--- START Source passage ---

COMMUNITY INSURANCE SERVICES, LTD., PLAINTIFF,
v.
UNITED LIFE INSURANCE COMPANY, FIRST FINANCIAL CORPORATION, JACQUE S. PENTELL, DEFENDANTS.



The opinion of the court was delivered by: Gilbert, District Judge

MEMORANDUM AND ORDER

This matter comes before the Court on defendants First Financial Corporation ("First Financial") and Jacque S. Pentell's ("Pentell") motion to dismiss (Doc. 11). Defendants submitted a memorandum of law in support of their motion (Doc. 12), to which plaintiff Community Insurance Services, Ltd. ("Community") has responded (Doc. 16). Community has also filed a motion to dismiss First Financial and Pentell's counterclaim (Doc. 17). Community submitted a memorandum of law in support of this motion (Doc. 18), to which Defendants have responded (Doc. 22). For the following reasons Defendants' motion to dismiss and Community's motion to dismiss counterclaim are GRANTED.

BACKGROUND

Community filed a nine-count complaint that alleges, among other things, defendants engaged in a conspiracy in violation of the Racketeer Influenced and Corrupt Organizations Act ("RICO"), 18 U.S.C. § 1962 et seq. In its complaint, Community alleges that Defendants conspired to defraud it of "proceeds and commissions due under agency agreements for the sale of certain annuity products." (Doc. 1 at 2). As Defendants ask the Court to dismiss the RICO claim in a Rule 12(b)(6) motion, the Court must accept the allegations in the complaint as true. Brown v. Budz, 398 F.3d 904, 908 (7th Cir. 2005).

In 1995, plaintiff's predecessor entered into a Premier General Agency Agreement ("PGA") with United Life Insurance Company ("United Life"), under which United Life granted Community the right to market and offer for sale United Life's insurance and annuity products in exchange for Community's receipt of commissions from these sales. (Id. at 3). The sole shareholders of Community and its predecessor were Solon "Bud" Pentell ("Bud") and Jaque S. Pentell ("Pentell"). Several years after entering into the agency agreement with United Life, Bud, on behalf of Community, developed a plan to sell United Life products in Illinois and Missouri banks. As part of this business plan, Community planned to hire bank employees at local banks to sell United Life products as "dual agents" under the PGA. Prior to the implementation of this plan, Community and United Life orally agreed on a marketing plan, which would keep United Life from entering into separate agreements with Community's potential customers. (Id.). Basically, United Life agreed not to contact banks and other financial institutions that Community had previously contacted without Community's consent. From 1997 to 2000, the parties operated according to this agreement.

In mid-1998, Community entered into an agreement with Community Bank & Trust ("CB&T"). Under this agreement, Community established a branch office at CB&T's Olney (Illinois) facility to sell United Life annuities and other products. CB&T hired Bud's wife, Pentell (defendant here) as a part-time employee to train the "dual agents" in the sale of United Life products. Over the years, Community hired and trained at least 20 CB&T employees as agents under the PGA. Through its agents at CB&T, Community generated gross commissions and bonuses exceeding $1.2 million from 1997 to 2001. The stability of this arrangement started to break down in late 2001 when Bud and Pentell divorced. Under the terms of the divorce decree Pentell assigned her entire interest in Community to Bud. Soon after this, First Financial acquired CB&T, and renamed it First Community Bank ("First Community"). Bud notified United Life of First Financial's acquisition of CB&T and requested that United Life not grant First Financial or its subsidiaries a direct agency agreement without his consent -- pursuant to United Life's prior agreement and consistent with the course of dealing between them during the previous four years. (Id. at 5). United Life's vice president, Ronald Brandt, assured Bud that it would maintain the status quo. (Id.).

--- END Source passage ---
--- START Information shown ---

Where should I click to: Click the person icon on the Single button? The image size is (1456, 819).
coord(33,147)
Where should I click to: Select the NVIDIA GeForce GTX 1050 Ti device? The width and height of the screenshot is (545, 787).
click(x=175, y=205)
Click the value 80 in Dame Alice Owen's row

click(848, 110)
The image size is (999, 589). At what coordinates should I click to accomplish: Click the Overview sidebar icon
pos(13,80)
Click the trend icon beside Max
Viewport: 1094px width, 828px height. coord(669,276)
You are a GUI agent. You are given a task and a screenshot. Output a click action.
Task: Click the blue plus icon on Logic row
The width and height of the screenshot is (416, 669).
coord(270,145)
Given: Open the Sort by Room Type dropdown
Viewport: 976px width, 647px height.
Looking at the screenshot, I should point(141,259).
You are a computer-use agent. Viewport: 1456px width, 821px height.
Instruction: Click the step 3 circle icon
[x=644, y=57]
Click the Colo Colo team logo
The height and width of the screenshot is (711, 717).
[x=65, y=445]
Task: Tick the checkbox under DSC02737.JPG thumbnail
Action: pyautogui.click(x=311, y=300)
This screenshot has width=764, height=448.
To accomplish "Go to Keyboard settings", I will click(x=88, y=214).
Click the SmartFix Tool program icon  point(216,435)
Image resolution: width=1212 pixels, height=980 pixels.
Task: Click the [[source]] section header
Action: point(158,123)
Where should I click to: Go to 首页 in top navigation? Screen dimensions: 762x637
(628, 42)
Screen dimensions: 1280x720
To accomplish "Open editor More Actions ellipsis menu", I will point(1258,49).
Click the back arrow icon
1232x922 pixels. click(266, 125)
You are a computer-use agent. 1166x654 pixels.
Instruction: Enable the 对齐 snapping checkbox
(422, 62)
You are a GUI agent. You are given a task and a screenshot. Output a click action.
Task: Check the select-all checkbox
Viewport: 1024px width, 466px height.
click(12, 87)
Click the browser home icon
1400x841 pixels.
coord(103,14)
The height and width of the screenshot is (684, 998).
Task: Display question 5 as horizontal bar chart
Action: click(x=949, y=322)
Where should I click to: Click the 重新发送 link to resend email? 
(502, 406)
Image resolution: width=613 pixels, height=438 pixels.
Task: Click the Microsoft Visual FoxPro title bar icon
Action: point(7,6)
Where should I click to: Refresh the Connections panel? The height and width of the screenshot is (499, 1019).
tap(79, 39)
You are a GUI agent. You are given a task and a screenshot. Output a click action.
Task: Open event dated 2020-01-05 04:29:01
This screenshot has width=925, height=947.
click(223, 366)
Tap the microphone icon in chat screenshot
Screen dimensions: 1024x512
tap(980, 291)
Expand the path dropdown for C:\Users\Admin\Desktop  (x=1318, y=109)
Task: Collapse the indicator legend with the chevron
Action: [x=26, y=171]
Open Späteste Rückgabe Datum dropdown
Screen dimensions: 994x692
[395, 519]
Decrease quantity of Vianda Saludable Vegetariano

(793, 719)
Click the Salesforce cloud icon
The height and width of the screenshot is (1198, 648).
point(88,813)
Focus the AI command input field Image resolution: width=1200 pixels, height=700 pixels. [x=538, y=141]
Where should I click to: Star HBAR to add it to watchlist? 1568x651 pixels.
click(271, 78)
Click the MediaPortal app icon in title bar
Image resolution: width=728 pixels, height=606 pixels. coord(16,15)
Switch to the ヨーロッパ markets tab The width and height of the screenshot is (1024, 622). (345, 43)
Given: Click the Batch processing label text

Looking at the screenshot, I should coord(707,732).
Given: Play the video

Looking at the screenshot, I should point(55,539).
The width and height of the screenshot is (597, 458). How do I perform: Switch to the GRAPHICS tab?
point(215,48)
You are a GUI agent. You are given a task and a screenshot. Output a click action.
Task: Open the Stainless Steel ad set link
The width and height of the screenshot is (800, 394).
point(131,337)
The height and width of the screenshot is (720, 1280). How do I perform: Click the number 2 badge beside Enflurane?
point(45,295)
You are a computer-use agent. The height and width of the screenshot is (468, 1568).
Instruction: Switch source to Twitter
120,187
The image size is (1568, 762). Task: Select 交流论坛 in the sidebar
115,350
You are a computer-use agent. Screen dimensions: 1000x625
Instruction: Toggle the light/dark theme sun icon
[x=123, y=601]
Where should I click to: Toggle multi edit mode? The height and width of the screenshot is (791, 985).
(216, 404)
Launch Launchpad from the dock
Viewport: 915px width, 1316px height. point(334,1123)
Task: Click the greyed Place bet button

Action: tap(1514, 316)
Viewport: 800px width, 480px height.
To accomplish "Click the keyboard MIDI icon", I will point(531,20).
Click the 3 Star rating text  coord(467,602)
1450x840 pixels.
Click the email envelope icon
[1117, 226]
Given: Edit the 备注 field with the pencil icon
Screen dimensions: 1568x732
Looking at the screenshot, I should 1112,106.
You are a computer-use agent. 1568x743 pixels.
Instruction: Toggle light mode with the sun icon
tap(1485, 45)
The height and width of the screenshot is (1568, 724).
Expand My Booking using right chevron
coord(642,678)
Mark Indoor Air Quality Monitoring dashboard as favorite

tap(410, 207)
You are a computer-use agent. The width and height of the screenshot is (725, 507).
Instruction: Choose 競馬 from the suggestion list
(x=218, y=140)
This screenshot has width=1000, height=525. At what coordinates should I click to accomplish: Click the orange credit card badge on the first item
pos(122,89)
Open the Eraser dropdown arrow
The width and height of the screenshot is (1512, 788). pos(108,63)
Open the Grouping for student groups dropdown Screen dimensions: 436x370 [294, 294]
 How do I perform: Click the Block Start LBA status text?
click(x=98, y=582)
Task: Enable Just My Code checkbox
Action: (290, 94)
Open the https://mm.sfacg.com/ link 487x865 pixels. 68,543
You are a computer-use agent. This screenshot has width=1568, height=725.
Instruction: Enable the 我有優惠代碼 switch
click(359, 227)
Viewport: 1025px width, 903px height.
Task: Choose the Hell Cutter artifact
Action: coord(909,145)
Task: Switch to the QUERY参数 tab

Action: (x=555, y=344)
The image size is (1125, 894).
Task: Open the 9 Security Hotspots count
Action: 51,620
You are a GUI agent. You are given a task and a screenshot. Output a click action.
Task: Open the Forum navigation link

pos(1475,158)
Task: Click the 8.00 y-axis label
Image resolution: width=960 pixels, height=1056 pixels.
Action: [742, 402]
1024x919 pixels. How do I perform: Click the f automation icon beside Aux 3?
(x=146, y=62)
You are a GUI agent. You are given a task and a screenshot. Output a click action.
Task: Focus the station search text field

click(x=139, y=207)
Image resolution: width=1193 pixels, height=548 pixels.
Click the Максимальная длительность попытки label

--- END Information shown ---

▶ Required actions
1. From the court opinion, return everything from "Community filed a" down to "(7th Cir. 2005).".
2. Answer these questions using the court opinion.
(a) In what year did the plaintiff's predecessor enter into the Premier General Agency Agreement with United Life?
(b) At least how many CB&T employees did Community hire and train as agents under the PGA?
(c) What was CB&T renamed after First Financial acquired it?
3. Summarize the court opinion in two sentences.
The data were taken from a separate source.

▶ Exercise solutions
1.
Community filed a nine-count complaint that alleges, among other things, defendants engaged in a conspiracy in violation of the Racketeer Influenced and Corrupt Organizations Act ("RICO"), 18 U.S.C. § 1962 et seq. In its complaint, Community alleges that Defendants conspired to defraud it of "proceeds and commissions due under agency agreements for the sale of certain annuity products." (Doc. 1 at 2). As Defendants ask the Court to dismiss the RICO claim in a Rule 12(b)(6) motion, the Court must accept the allegations in the complaint as true. Brown v. Budz, 398 F.3d 904, 908 (7th Cir. 2005).

2.
(a) 1995
(b) At least 20
(c) First Community Bank

3. Community Insurance Services sued United Life Insurance Company, First Financial Corporation, and Jacque S. Pentell, alleging among other things a RICO conspiracy to defraud it of commissions due under agency agreements, and the court granted both the motion to dismiss by First Financial and Pentell and Community's motion to dismiss their counterclaim. Community sold United Life products through dual agents at CB&T under an agency agreement and an oral marketing arrangement, but after Bud and Pentell divorced and First Financial acquired CB&T, Bud asked United Life not to grant First Financial a direct agency agreement without his consent, and United Life's vice president assured him the status quo would be maintained.